This is a very weird, very specific burst performance issue.
Was doing some benchmarks between a fixed point library and float and turned off a bunch of checks and the fixed point library suddenly performed much worse, even though it was executing less code.
I simplified this down to a basic performance test and it pretty much comes down to this.
This
var product = (long)this.Input[i] * this.Input[j];
var result = product >> 12;
this.Output[i] = (int)result;
executes 8x slower than
var product = (long)this.Input[i] * this.Input[j];
var result = product >> 12;
// 1 extra line of code which speeds up job 8x
result += (product & IntSignBit) >> (12 - 1);
this.Output[i] = (int)result;
Which makes no sense to me as the code is the same exact it has extra operations (add, sub, shift, and). I’d expect it to run slightly slower, not nearly an order of magnitude faster.

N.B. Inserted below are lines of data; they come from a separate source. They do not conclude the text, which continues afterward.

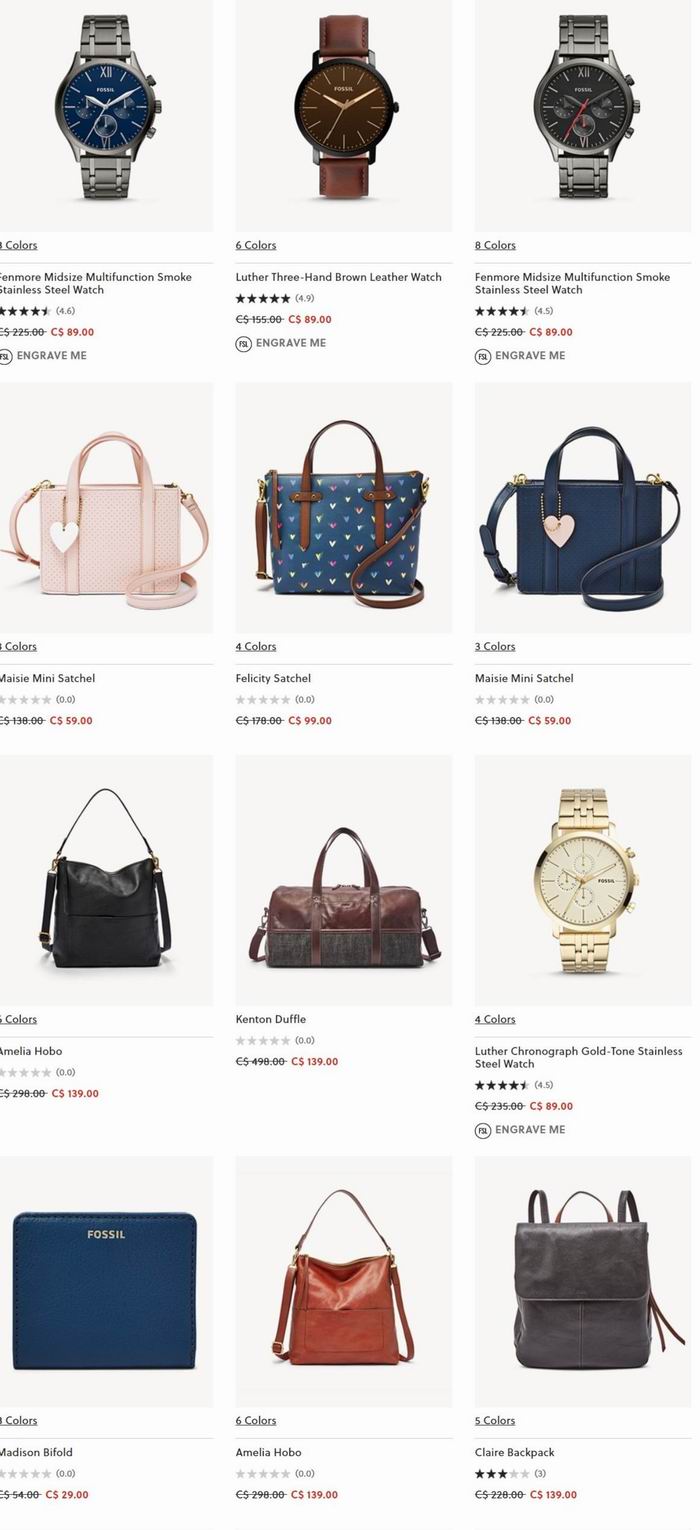This screenshot has width=700, height=1530.
Task: Click FSL engrave icon under Luther Three-Hand watch
Action: tap(243, 343)
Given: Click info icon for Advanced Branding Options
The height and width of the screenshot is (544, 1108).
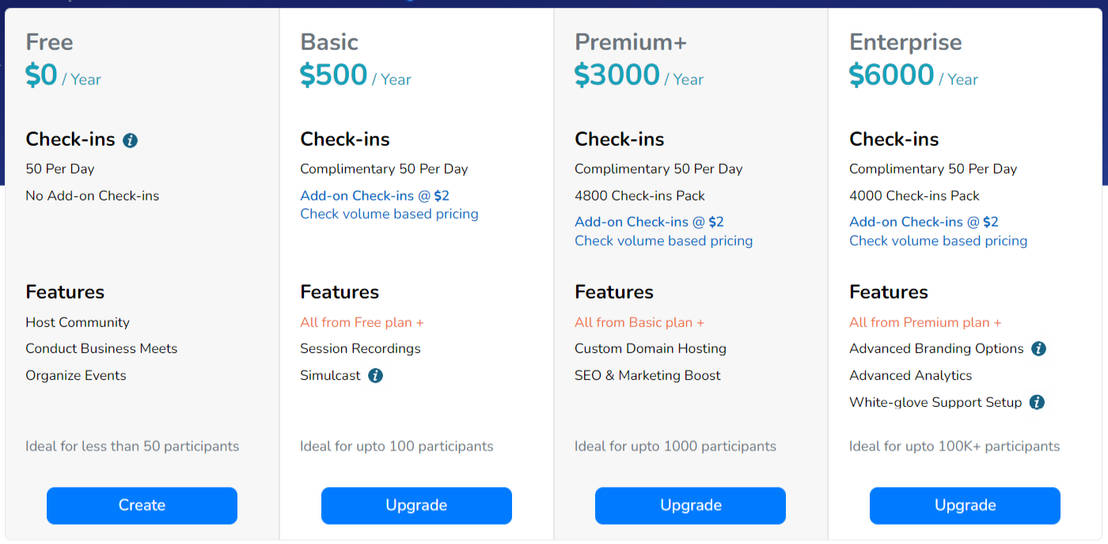Looking at the screenshot, I should tap(1038, 349).
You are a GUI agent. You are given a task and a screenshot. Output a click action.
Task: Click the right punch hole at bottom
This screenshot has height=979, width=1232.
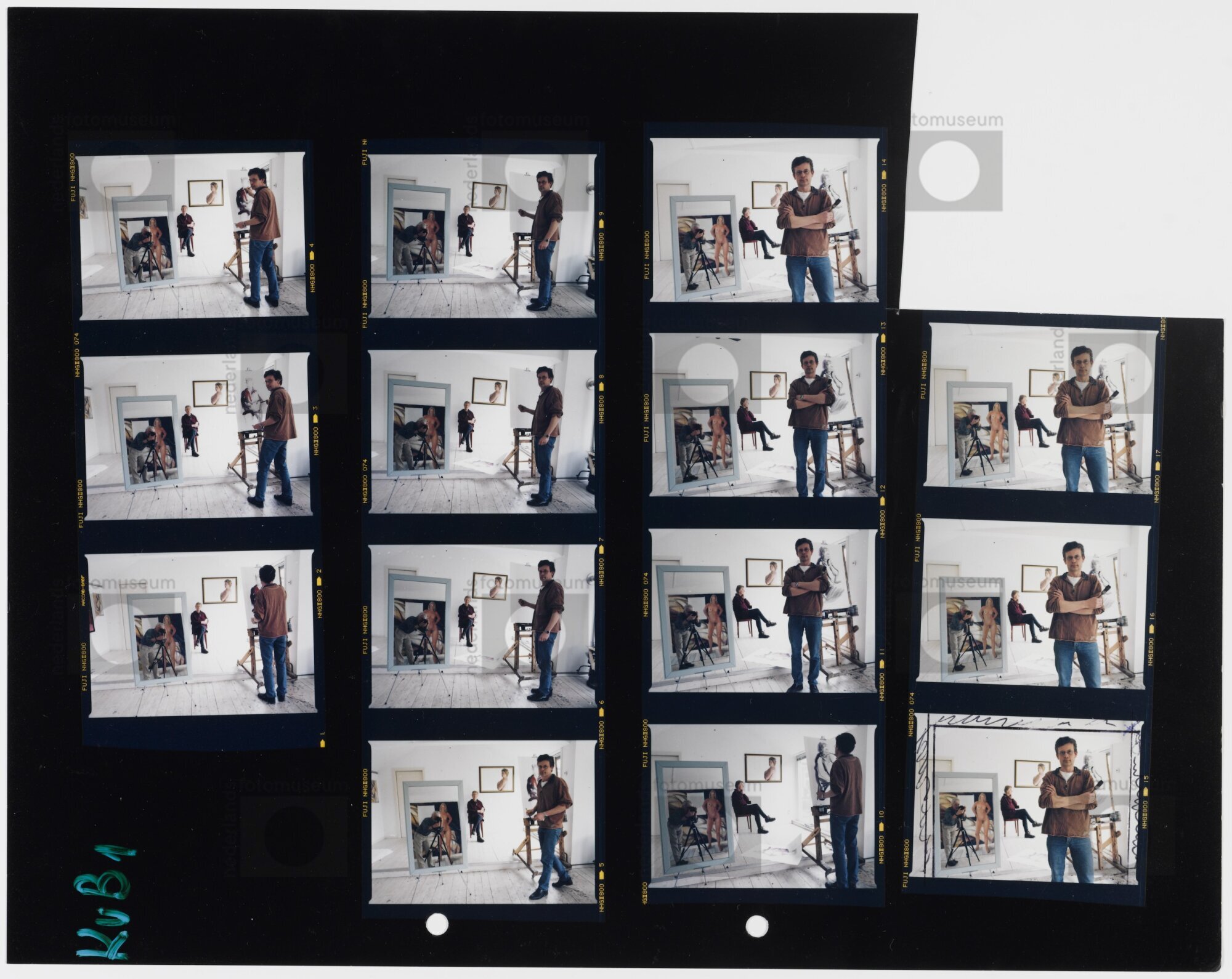[756, 927]
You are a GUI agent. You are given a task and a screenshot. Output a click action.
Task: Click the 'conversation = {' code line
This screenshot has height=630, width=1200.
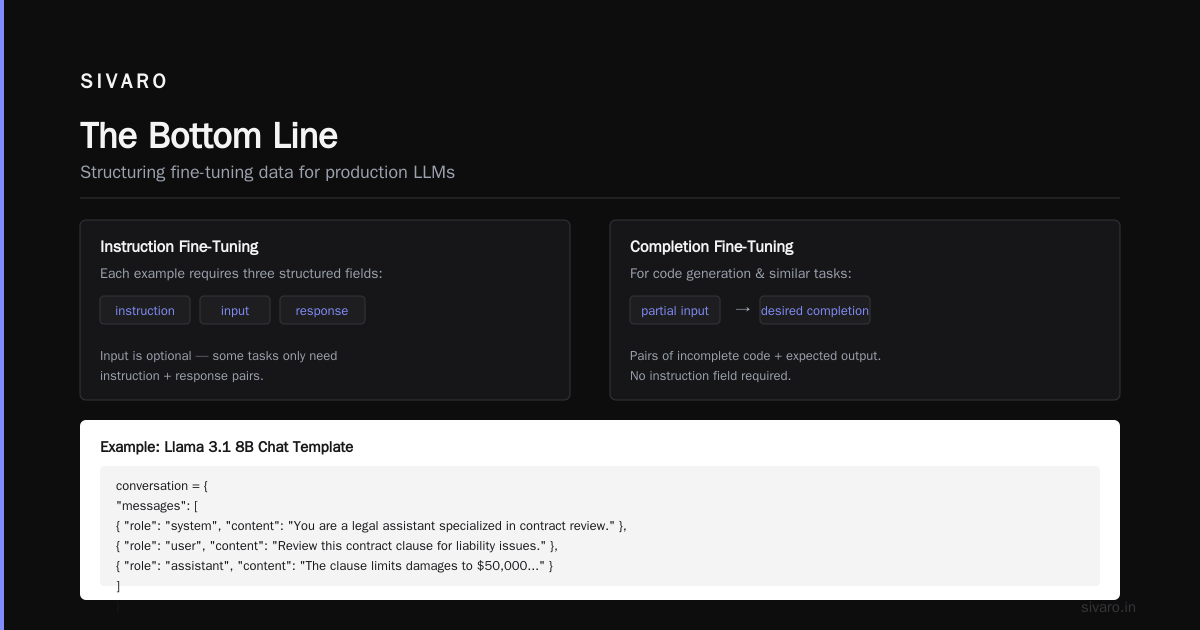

.I have repeated this dozens of times, tweaking stuff, run the test in different orders, upgraded burst (this is running on latest package now same result), forced recompiles and the result are the same.
Results:
Full Source:
The burst jobs
[BurstCompile]
private struct Test1Job : IJob
{
public NativeArray<int> Input;
public NativeArray<int> Output;
public void Execute()
{
for (var i = 0; i < Count; i++)
{
for (var j = 0; j < Count; j++)
{
var product = (long)this.Input[i] * this.Input[j];
var result = product >> 12;
this.Output[i] = (int)result;
}
}
}
}
[BurstCompile]
private struct Test2Job : IJob
{
public NativeArray<int> Input;
public NativeArray<int> Output;
private const int IntSignBit = 1 << (12 - 1);
public void Execute()
{
for (var i = 0; i < Count; i++)
{
for (var j = 0; j < Count; j++)
{
var product = (long)this.Input[i] * this.Input[j];
var result = product >> 12;
// 1 extra line of code which speeds up job 8x
result += (product & IntSignBit) >> (12 - 1);
this.Output[i] = (int)result;
}
}
}
}
The tests
[Test]
[Performance]
public void Test1()
{
NativeArray<int> input = default;
NativeArray<int> output = default;
input = new NativeArray<int>(Count, Allocator.TempJob);
output = new NativeArray<int>(Count, Allocator.TempJob);
for (var i = 0; i < Count; i++)
{
input[i] = Random.Range((int)MultiMin, (int)MultiMax);
}
Measure.Method(() =>
{
new Test1Job
{
Input = input,
Output = output,
}
.Schedule().Complete();
})
.Run();
input.Dispose();
output.Dispose();
}
[Test]
[Performance]
public void Test2()
{
NativeArray<int> input = default;
NativeArray<int> output = default;
input = new NativeArray<int>(Count, Allocator.TempJob);
output = new NativeArray<int>(Count, Allocator.TempJob);
for (var i = 0; i < Count; i++)
{
input[i] = Random.Range((int)MultiMin, (int)MultiMax);
}
Measure.Method(() =>
{
new Test2Job
{
Input = input,
Output = output,
}
.Schedule().Complete();
})
.Run();
input.Dispose();
output.Dispose();
}
Please tell me I’ve done something stupid. I can’t see it though.
-edit-
safety system off
leak detection off
job debugger off
burst compilation on
synchronous compilation on